Integrative assessment of gamete and embryo quality in porcine in vitro production: A comprehensive review.

Despite significant progress in porcine in vitro embryo production (IVP), major challenges persist, particularly regarding the biological quality and developmental competence of gametes and embryos produced in vitro. The lack of standardised and objective evaluation criteria continues to limit the efficiency, reproducibility, and translational value of porcine assisted reproductive technologies (ART). This review provides a comprehensive synthesis of current methodologies used to assess oocyte, sperm, and embryo quality in pigs, integrating insights from other mammalian models to highlight common principles and species-specific challenges. Oocyte competence remains a key determinant of IVP success, yet its assessment is hindered by variable maturation efficiency, polyspermy, and inconsistent handling procedures. Emerging approaches such as advanced imaging, metabolomics, and single-cell transcriptomics show potential for non-invasive and dynamic evaluation of oocyte quality, but their routine implementation in routine practice requires further validation and inter-laboratory standardisation. Similarly, improving sperm assessment requires moving beyond traditional parameters such as motility and morphology toward integrative frameworks that incorporate molecular, biochemical, and imaging-based markers of functionality.

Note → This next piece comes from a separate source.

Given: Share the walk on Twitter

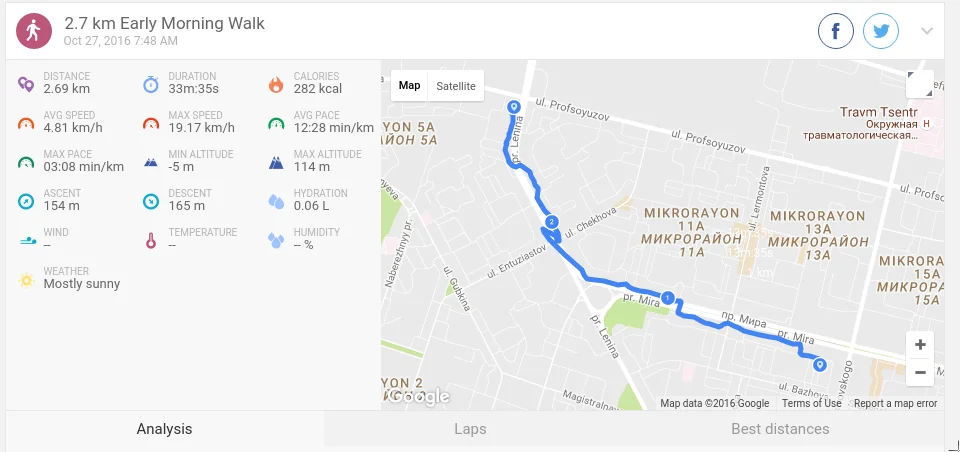Looking at the screenshot, I should pyautogui.click(x=880, y=31).
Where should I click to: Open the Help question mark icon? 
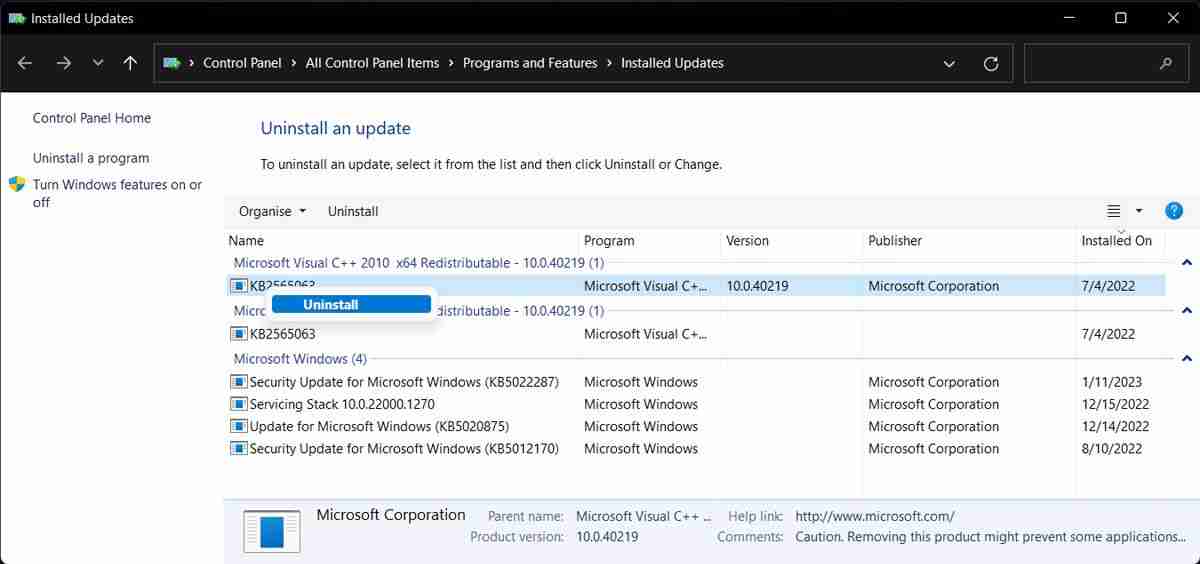[x=1174, y=211]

The strong link between gamete quality and fertilisation outcomes highlights the need for harmonised protocols and validated species-specific biomarkers to ensure reproducibility across laboratories. At the embryonic level, the development of multiparametric, data-driven frameworks combining morphological, metabolic, and molecular indicators represents a pivotal step toward objective embryo quality assessment. Although artificial intelligence, high-throughput omics, and machine learning hold great promise, their adoption will depend on rigorous validation, cost-effectiveness, and standardisation to minimise operator-dependent variability and guarantee reproducibility. Ultimately, advancing porcine IVP will depend on integrating biological insights with technological innovations through non-invasive tools and robust quality control systems adapted to the species unique physiological characteristics. This convergence offers a pathway toward more efficient, reproducible, and predictive ART in pigs, with broad implications for animal breeding, genetic preservation, and translational biomedical research.